Gather every line of the material below that contains the string "Task", reproducing each such line in full.

begin Provided entries

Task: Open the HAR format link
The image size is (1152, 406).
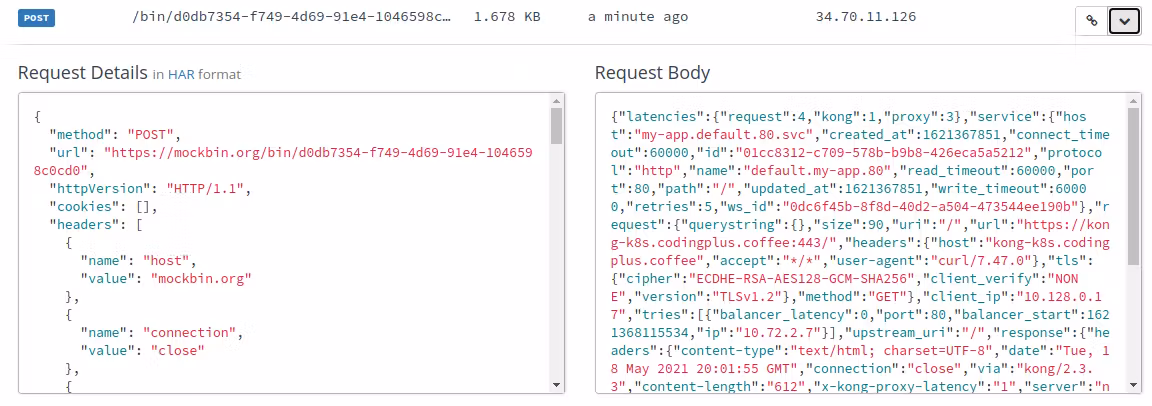Action: [181, 74]
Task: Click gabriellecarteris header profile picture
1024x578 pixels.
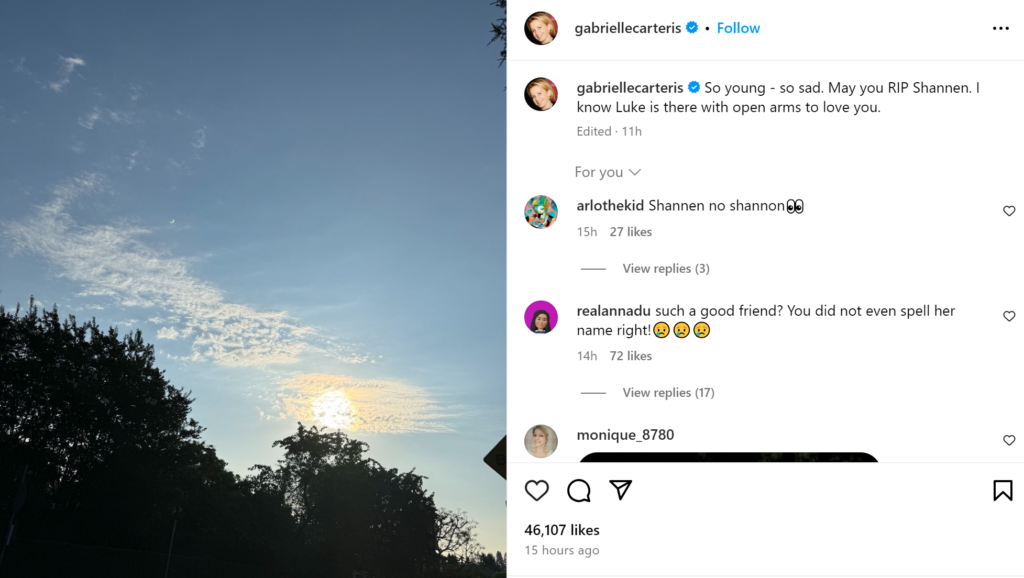Action: (541, 28)
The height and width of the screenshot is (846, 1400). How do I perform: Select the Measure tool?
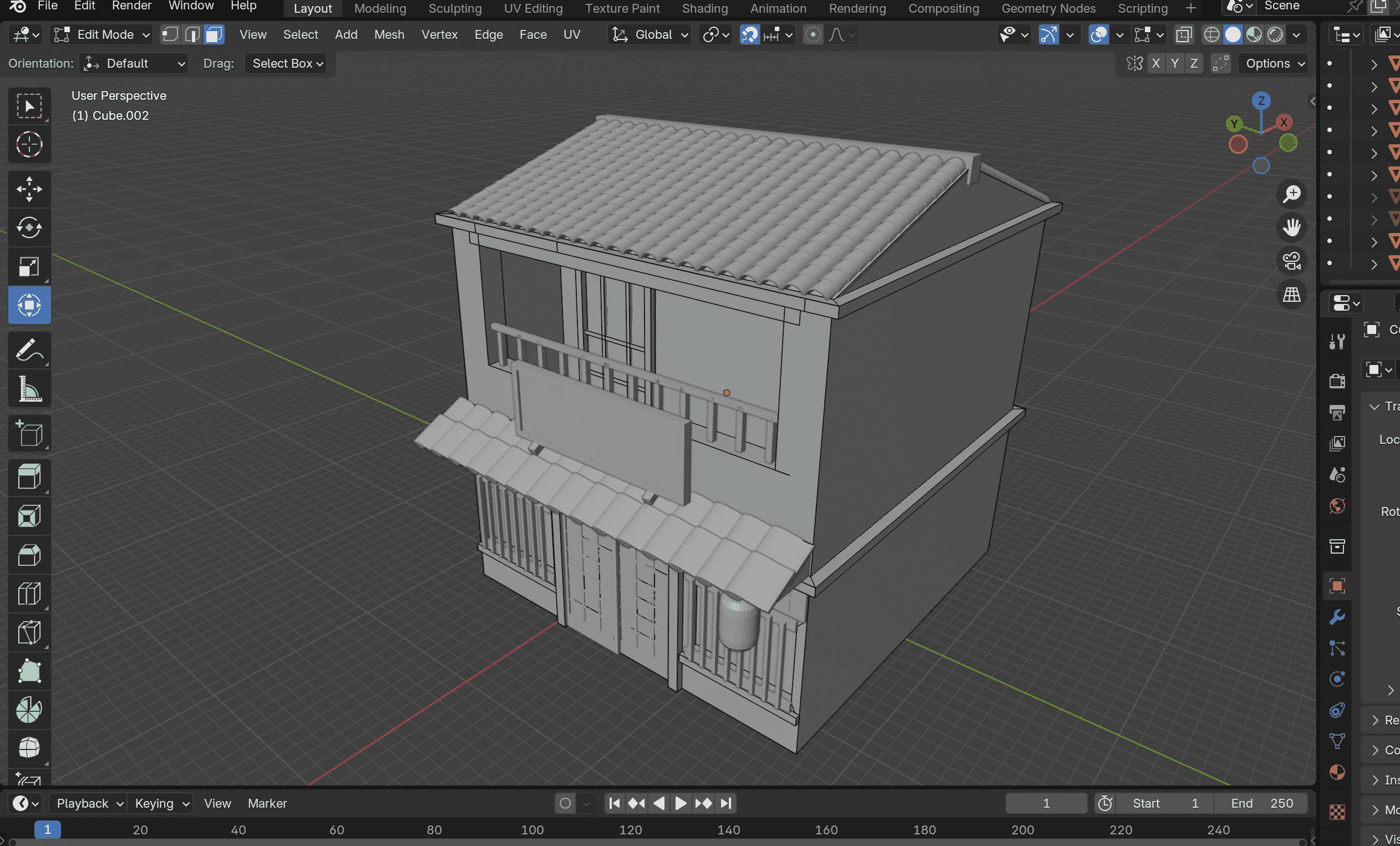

end Provided entries

_Result of this exercise_.
Task: Open the HAR format link
Task: Click gabriellecarteris header profile picture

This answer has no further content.